Enter Sandman

In an era of “dark comedy” and cancel culture, Adam Sandler remains both funny and sincere.


An image I took at Sandler’s show I attended before he started his sold-out performance.

Jackson McCoy, Staff Writer, Editor-in-Chief

When the name Adam Sandler is said in conversation, not everyone thinks “brilliant,” “genuine,” or even “funny.” But I believe he is all of these things and more. In contrast to the modern day of edgy humor and internet hatred, Sandler brings a very welcome light-hearted laugh.

I recently attended Sandler’s Columbus show–a part of his 2023 nationwide “The Sandman” tour. Before he starts his show, a special guest does stand up to warm up the crowd. A few days prior at his Cincinnati show, Chris Rock was the opener, so I was very excited to see who the special guest would be.

When Rob Schneider walked on stage, I was thrilled. I knew him from one of my favorite Adam Sandler movies, “Grown Ups,” so I was looking forward to seeing his set.

Schneider started out very funny, with several crude jokes that seemed perfect for an Adam Sandler opener. However, he started to make several more political jokes that did not sit well with me. As he mocked liberals, more and more of the crowd became riled up, which only made me more uncomfortable to be there.

While I was sitting in my seat waiting for his set to be over, I began to worry that this uncomfortable, overly-political bit would run into Sandler’s part of the show. Schneider was deeply sexist at times, the crowd was getting more and more raucous. 

When Sandler finally stepped on stage, I was very anxious. If he was anything like Schneider, I would have probably been a little heartbroken.
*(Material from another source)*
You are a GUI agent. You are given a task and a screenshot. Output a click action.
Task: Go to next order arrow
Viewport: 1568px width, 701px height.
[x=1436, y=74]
But he was nothing like his guest comedian. His humor was so random, so self-deprecating, so vulgar, there was almost no way to contain  laughter. He avoided politics and serious issues the entire time, which made for a very entertaining night. While most people may not consider him a comedic genius, he seemed like one to me that night. He seemed larger than life, towering over the crowd with his off the wall humor.

This métier underlies his entire career. Almost everyone in America has heard of Adam Sandler at some point, despite his movies scoring relatively low overall on Rotten Tomatoes. His comedy is very recognizable, and Sandler himself is overall well-liked.

His movies are generally how people know Sandler. Early films like “Billy Madison” and “Waterboy” helped jump-start his career as the chief of oddball humor, while more modern features like the “Grown Ups” series and “Blended” furthered his cementation into the film industry.

Sandler has also proven several times he can execute serious roles very well. Early in his career, he starred in the critically acclaimed “Punch Drunk Love,” which was one of the first films where we saw him flex his acting muscles. More recently, he starred in “Hustle” and “Uncut Gems,” in which both of his performances generated possible award buzz. While he was ultimately snubbed, his performances in these films are still surprisingly mature, given his origins in mindless comedy.

His standup comedy acts have also helped establish his position as the head-honcho of comedy. His live show and stand-up humor are just as funny and recognizable as his movies. His set was full of insane jokes that were just as shocking as they were hilarious, and his signature musical asides added an extra layer of weirdness that is uniquely him. The Columbus show I attended was sold out, and he still has several dates remaining across the nation. 

But even when he was telling jokes, his sincerity was clear. He ended the show with his “Chris Farley Song” he originally performed on Saturday Night Live after Farley’s death, and a tribute song to his wife. Both of these performances made the audience laugh while lingering in a more emotional realm. His balance of emotional storytelling and humor made the show incredibly well rounded and fun.

While numerous low-scoring movies and some scattered highly revered performances may not seem like the report card of a comedic genius, it certainly is for Sandler. He’s navigated a highly competitive industry by carving out a distinct style and approach that has earned him love from people across the world.